Fig. 8.. Circulating OPN relevant for induction of AKI-ALI is released from the injured kidney.

(A) Experimental scheme: Ischemic kidney transplantation. C57BL/6 wt or OPN–global KO kidneys were transplanted into C57BL/6 wt mice (“WT-WT” or “OPN KO-WT”). (B) Kidney qPCR: KIM-1 expression in WT-WT and OPN KO-WT day 1 after transplant. (C) Tubular injury score WT-WT or OPN KO-WT day 1 after transplant. (D) Serum ELISA: OPN protein in WT-WT and OPN KO-WT day 1 after transplant. (E) Lung Evans blue leakage in lungs of WT-WT and OPN KO-WT day 1 after transplant. (F) Lung Evans blue quantification (OD₆₂₀ per gram of lung dry weight) in WT-WT and OPN KO-WT day 1 after transplant. (G) Lung hematoxylin and eosin stain of WT-WT and OPN KO-WT day 1 after transplant. (H) Alveolar wall thickness measurements of WT-WT and OPN KO-WT day 1 after transplant. (I) Lung neutrophils (Ly6G⁺, green), alveolar macrophages (CD68^high, large, red), and IMs (CD68^low, small, red) and quantification in WT-WT and OPN KO-WT day 1 after transplant. DAPI stain (blue) was used to visualize nuclei. n = 4 to 7 animals per measurement. *P < 0.05, **P < 0.01, and ***P < 0.001.
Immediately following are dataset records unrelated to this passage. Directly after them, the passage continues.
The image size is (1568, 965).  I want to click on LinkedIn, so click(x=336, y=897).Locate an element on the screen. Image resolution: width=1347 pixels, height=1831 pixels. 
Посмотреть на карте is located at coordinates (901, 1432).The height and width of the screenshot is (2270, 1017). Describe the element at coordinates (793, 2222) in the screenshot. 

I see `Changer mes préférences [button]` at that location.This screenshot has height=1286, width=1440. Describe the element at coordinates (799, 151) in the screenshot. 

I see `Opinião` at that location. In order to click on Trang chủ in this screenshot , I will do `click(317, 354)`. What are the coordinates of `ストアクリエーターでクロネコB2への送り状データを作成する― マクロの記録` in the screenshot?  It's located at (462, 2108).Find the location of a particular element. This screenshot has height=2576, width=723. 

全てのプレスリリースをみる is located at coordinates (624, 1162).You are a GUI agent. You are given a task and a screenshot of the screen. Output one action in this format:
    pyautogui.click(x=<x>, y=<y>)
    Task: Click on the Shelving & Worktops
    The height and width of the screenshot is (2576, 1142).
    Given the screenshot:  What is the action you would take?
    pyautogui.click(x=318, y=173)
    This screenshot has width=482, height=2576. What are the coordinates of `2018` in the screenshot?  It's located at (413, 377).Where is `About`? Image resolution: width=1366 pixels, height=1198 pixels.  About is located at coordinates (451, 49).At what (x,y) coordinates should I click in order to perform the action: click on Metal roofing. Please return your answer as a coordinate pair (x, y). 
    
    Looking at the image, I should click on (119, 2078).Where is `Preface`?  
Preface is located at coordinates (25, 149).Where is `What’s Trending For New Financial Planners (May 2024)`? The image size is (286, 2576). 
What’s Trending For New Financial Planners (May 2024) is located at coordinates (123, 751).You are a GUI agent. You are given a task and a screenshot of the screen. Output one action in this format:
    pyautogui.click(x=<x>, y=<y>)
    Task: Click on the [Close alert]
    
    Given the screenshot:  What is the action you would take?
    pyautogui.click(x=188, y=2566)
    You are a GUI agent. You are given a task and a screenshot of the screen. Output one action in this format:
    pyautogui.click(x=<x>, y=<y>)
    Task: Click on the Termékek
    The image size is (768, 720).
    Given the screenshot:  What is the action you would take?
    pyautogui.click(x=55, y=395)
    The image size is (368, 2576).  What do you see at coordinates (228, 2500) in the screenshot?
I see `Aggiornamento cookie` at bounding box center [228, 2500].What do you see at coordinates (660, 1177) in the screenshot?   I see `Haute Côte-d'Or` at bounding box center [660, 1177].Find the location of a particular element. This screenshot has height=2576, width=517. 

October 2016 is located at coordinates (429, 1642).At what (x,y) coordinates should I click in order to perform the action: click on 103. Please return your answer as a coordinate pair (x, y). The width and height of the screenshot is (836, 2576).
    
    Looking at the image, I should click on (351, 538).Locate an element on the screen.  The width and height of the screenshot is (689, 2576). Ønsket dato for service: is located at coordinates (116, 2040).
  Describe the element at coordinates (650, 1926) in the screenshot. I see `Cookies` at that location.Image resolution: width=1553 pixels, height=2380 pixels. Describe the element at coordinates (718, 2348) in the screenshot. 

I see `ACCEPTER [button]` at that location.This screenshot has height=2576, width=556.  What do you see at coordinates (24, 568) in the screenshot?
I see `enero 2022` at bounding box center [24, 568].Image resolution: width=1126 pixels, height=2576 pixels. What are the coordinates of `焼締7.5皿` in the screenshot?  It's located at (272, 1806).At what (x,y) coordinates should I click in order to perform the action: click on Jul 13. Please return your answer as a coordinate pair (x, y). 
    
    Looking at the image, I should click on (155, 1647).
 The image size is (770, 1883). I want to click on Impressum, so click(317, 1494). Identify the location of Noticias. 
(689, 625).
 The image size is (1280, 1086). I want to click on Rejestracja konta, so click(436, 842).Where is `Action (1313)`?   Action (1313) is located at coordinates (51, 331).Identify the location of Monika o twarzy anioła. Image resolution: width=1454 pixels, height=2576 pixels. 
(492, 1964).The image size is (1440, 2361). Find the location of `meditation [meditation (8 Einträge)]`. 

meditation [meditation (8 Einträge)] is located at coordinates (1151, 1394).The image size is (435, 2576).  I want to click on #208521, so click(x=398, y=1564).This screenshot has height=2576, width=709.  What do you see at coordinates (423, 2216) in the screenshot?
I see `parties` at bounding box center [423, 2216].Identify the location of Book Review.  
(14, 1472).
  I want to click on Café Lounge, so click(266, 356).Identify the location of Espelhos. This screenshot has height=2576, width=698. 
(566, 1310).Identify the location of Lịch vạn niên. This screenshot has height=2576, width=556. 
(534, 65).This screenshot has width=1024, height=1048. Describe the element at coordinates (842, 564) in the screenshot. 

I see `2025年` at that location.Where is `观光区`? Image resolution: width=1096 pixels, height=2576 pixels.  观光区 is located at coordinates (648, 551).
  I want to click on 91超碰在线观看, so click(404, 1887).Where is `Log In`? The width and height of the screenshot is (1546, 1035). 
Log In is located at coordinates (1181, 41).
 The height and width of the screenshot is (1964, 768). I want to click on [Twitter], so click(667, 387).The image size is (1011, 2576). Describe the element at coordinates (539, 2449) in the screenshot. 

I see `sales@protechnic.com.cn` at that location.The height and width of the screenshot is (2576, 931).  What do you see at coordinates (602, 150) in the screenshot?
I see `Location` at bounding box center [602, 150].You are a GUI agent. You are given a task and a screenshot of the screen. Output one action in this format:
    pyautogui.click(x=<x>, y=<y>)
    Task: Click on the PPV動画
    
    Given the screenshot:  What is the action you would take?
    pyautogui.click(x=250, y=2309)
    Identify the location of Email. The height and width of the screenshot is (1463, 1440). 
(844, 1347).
Fig. 9.. Circulating OPN released from the injured kidney reverses protection of OPN-KO mice from AKI-ALI.

(A) Experimental scheme: Ischemic kidney transplantation. wt kidneys were transplanted into wt or OPN–global KO mice (WT-WT or “WT-OPN KO”). (B) Lung hematoxylin and eosin stain at day 1 after transplant for WT-WT and WT-OPN KO. Sham lung and OPN KO-WT (see also Fig. 8A) are shown for comparison. (C) Alveolar wall thickness measurements on day 1 after transplant. (D) Lung neutrophils (Ly6G⁺, green), alveolar macrophages (CD68^high, large, red), and IMs (CD68^low, small, red) and quantification in lungs of sham-operated mice, WT-WT, OPN KO-WT, or WT-OPN KO day 1 after transplant. DAPI stain (blue) was used to visualize nuclei. (E) Colocalization of endogenous OPN released from transplant with CD68⁺/CD44⁺ alveolar macrophages (fat arrows) and IMs (thin arrows) but not with Ly6G marker (neutrophils). Arrows show colocalization with CD68/CD44. n = 4 to 7 animals per measurement. *P < 0.05, **P < 0.01, ***P < 0.001, and ^###P < 0.005.